- _DATASET EXCERPTS_:
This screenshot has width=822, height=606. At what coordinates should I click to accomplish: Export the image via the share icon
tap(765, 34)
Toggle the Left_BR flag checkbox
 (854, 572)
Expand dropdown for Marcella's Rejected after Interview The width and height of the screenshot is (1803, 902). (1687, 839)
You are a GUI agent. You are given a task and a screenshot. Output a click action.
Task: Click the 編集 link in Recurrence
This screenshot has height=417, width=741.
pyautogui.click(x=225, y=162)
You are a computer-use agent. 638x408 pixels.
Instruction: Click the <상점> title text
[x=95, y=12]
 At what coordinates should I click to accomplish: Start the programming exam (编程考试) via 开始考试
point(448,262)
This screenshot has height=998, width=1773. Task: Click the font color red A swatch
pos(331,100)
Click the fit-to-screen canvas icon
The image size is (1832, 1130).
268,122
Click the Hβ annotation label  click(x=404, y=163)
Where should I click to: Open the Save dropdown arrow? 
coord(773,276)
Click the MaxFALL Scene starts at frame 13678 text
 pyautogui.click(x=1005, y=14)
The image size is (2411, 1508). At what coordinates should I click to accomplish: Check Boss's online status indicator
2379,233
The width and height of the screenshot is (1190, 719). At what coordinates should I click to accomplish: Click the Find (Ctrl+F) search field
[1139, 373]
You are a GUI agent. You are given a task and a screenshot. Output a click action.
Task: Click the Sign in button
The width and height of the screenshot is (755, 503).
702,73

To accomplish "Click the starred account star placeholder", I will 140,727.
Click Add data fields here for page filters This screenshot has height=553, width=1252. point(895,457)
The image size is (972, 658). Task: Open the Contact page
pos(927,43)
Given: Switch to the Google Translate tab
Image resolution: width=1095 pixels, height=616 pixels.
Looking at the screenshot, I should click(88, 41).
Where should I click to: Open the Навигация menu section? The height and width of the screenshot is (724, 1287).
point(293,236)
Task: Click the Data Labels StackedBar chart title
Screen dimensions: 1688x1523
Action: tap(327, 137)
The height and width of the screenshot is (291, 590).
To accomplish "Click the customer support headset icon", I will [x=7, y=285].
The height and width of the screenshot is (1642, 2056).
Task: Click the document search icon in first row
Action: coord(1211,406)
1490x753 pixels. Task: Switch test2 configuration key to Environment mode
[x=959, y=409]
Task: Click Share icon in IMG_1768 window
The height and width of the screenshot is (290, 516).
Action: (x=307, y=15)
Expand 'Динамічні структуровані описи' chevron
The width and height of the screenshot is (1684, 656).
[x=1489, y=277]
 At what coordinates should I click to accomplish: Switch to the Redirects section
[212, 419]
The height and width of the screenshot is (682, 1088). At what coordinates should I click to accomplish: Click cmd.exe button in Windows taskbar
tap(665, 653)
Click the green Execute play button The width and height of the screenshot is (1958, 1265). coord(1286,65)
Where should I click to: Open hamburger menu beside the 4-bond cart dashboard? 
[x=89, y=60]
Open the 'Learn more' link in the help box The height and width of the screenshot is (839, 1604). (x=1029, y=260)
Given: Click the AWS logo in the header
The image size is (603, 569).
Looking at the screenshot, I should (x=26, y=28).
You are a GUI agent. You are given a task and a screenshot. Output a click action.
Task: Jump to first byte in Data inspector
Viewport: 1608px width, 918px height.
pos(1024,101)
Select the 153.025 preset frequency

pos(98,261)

- _WORK INSTRUCTION_: Set down all the entries again, word for word.

- _RESULT OF THIS EXERCISE_:
This screenshot has width=822, height=606. At what coordinates should I click to accomplish: Export the image via the share icon
tap(765, 34)
Toggle the Left_BR flag checkbox
 (854, 572)
Expand dropdown for Marcella's Rejected after Interview The width and height of the screenshot is (1803, 902). (1687, 839)
You are a GUI agent. You are given a task and a screenshot. Output a click action.
Task: Click the 編集 link in Recurrence
This screenshot has height=417, width=741.
pyautogui.click(x=225, y=162)
You are a computer-use agent. 638x408 pixels.
Instruction: Click the <상점> title text
[x=95, y=12]
 At what coordinates should I click to accomplish: Start the programming exam (编程考试) via 开始考试
point(448,262)
This screenshot has height=998, width=1773. Task: Click the font color red A swatch
pos(331,100)
Click the fit-to-screen canvas icon
The image size is (1832, 1130).
268,122
Click the Hβ annotation label  click(x=404, y=163)
Where should I click to: Open the Save dropdown arrow? 
coord(773,276)
Click the MaxFALL Scene starts at frame 13678 text
 pyautogui.click(x=1005, y=14)
The image size is (2411, 1508). At what coordinates should I click to accomplish: Check Boss's online status indicator
2379,233
The width and height of the screenshot is (1190, 719). At what coordinates should I click to accomplish: Click the Find (Ctrl+F) search field
[1139, 373]
You are a GUI agent. You are given a task and a screenshot. Output a click action.
Task: Click the Sign in button
The width and height of the screenshot is (755, 503).
702,73

To accomplish "Click the starred account star placeholder", I will 140,727.
Click Add data fields here for page filters This screenshot has height=553, width=1252. point(895,457)
The image size is (972, 658). Task: Open the Contact page
pos(927,43)
Given: Switch to the Google Translate tab
Image resolution: width=1095 pixels, height=616 pixels.
Looking at the screenshot, I should click(88, 41).
Where should I click to: Open the Навигация menu section? The height and width of the screenshot is (724, 1287).
point(293,236)
Task: Click the Data Labels StackedBar chart title
Screen dimensions: 1688x1523
Action: tap(327, 137)
The height and width of the screenshot is (291, 590).
To accomplish "Click the customer support headset icon", I will [x=7, y=285].
The height and width of the screenshot is (1642, 2056).
Task: Click the document search icon in first row
Action: coord(1211,406)
1490x753 pixels. Task: Switch test2 configuration key to Environment mode
[x=959, y=409]
Task: Click Share icon in IMG_1768 window
The height and width of the screenshot is (290, 516).
Action: (x=307, y=15)
Expand 'Динамічні структуровані описи' chevron
The width and height of the screenshot is (1684, 656).
[x=1489, y=277]
 At what coordinates should I click to accomplish: Switch to the Redirects section
[212, 419]
The height and width of the screenshot is (682, 1088). At what coordinates should I click to accomplish: Click cmd.exe button in Windows taskbar
tap(665, 653)
Click the green Execute play button The width and height of the screenshot is (1958, 1265). coord(1286,65)
Where should I click to: Open hamburger menu beside the 4-bond cart dashboard? 
[x=89, y=60]
Open the 'Learn more' link in the help box The height and width of the screenshot is (839, 1604). (x=1029, y=260)
Given: Click the AWS logo in the header
The image size is (603, 569).
Looking at the screenshot, I should (x=26, y=28).
You are a GUI agent. You are given a task and a screenshot. Output a click action.
Task: Jump to first byte in Data inspector
Viewport: 1608px width, 918px height.
pos(1024,101)
Select the 153.025 preset frequency

pos(98,261)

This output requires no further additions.